Data entries:
- - - - - - -

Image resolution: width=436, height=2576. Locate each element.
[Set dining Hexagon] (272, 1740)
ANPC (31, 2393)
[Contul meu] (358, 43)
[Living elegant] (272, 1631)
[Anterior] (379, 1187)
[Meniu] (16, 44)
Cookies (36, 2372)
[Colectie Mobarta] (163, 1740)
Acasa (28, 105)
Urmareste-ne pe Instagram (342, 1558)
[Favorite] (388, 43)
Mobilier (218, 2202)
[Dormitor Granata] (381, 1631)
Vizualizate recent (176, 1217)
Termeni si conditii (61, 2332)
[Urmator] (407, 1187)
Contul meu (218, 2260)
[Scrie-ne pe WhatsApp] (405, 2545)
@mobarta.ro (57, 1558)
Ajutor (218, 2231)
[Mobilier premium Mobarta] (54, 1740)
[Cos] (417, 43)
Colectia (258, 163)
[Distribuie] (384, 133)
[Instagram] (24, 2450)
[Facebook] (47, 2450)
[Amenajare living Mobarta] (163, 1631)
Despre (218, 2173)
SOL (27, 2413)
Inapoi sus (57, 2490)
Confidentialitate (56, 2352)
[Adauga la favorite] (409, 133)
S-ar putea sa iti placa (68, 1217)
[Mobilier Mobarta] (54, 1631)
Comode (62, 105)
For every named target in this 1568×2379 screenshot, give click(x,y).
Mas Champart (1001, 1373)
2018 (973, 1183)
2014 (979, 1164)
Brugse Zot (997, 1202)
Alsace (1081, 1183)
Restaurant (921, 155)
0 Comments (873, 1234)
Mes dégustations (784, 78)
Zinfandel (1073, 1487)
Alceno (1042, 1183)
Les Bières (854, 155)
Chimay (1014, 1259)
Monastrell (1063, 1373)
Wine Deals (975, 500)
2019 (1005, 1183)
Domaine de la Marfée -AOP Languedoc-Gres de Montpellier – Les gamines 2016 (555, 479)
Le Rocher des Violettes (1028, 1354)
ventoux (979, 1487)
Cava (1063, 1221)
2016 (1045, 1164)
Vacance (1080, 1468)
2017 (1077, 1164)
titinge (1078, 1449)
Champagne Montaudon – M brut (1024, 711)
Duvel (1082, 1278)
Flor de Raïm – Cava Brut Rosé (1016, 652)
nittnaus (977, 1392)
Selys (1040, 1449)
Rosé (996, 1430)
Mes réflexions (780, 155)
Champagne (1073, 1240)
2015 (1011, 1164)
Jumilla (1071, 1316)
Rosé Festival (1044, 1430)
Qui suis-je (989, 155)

- - - - - - -

ACTIVITY:
Scan the records above for the word "Champagne". Copy each line that has it.

EXPECTED ANSWER:
Champagne Montaudon – M brut (1024, 711)
Champagne (1073, 1240)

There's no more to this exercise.